Na Bahia há o culto similar à jurema que é exclusivamente dedicado aos caboclos e por isso é chamado de candomblé de caboclo. A diferença significativa entre ambos os cultos consiste na presença das caboclas na Jurema, enquanto que no candomblé de caboclo a predominância é de caboclos homens e adultos, sendo rara a presença de caboclas. Diferentemente dos orixás que possuem um repertório pré-estabelecido cantado em iorubá e transmitido oralmente de geração a geração, no candomblé de caboclo as entidades ‘trazem’ suas ‘linhas’ que podem ser completamente inéditas (GARCIA, 2001, p. 133).

x

BASTIDE (2001, p. 148) define transe como uma mudança da personalidade num contexto místico que significaria a perda do “eu” (a consciência) encontrando um outro “eu” (que seria outra consciência). De acordo com o autor, o transe neste contexto poderia ser causado por processos físicos de intoxicação com a fumaça e a bebida jurema. MOTTA (1997, p. 15) usa a expressão “possessão verbal”, pois as entidades falam diretamente com o povo-de-santo em língua vernácula, diferentemente dos orixás, que não falam, salvo raras exceções. ROUGET (1985, p. 3) define transe como um estado de consciência composto por dois componentes diferentes e ao mesmo tempo complementares: psicofisiológico e cultural. O transe indica a mudança da condição relacionada ao ato de ‘passar’ da consciência à inconsciência. Para o povo-de-santo, a “inconsciência” apontada pelos autores corresponde à atuação direta da entidade que seria uma outra consciência, personalidade, geralmente oposta à pessoa que a recebe.

xi

Membranofones de pele dupla e formato cilíndrico que são tocados diretamente (com as mãos). Como instrumentos sagrados, estes ‘recebem’ obrigações anualmente para renovar os seus poderes religiosos de convocar as entidades.
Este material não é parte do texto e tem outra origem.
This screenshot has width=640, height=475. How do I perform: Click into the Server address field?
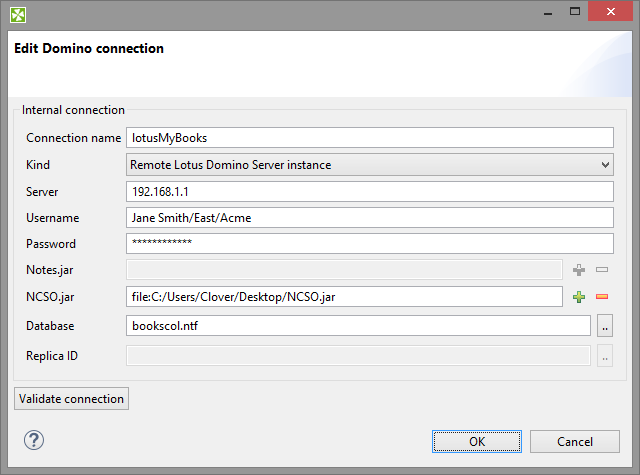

Em cada casa de jurema os ilús pertencem às entidades que são donas da casa (correspondentes às entidades específicas da madrinha/padrinho), o que varia de terreiro em terreiro.

xii

Trecho da ‘linha’ da mestra Paulina:“Campos tão verdes/que correm águas cristalinas/e o cruzeiro da

Paulina/Clareou este gongá”. Gongá é o lugar sagrado onde ficam os ‘assentamentos’ das entidades, ou seja, os seus

objetos sagrados. É lá também onde são colocadas ou ‘arreadas’ suas oferendas. xiii

‘Passar’ é um termo muito recorrente entre o povo-de-santo, e também nas letras das cantigas da Jurema como sinônimo de morte.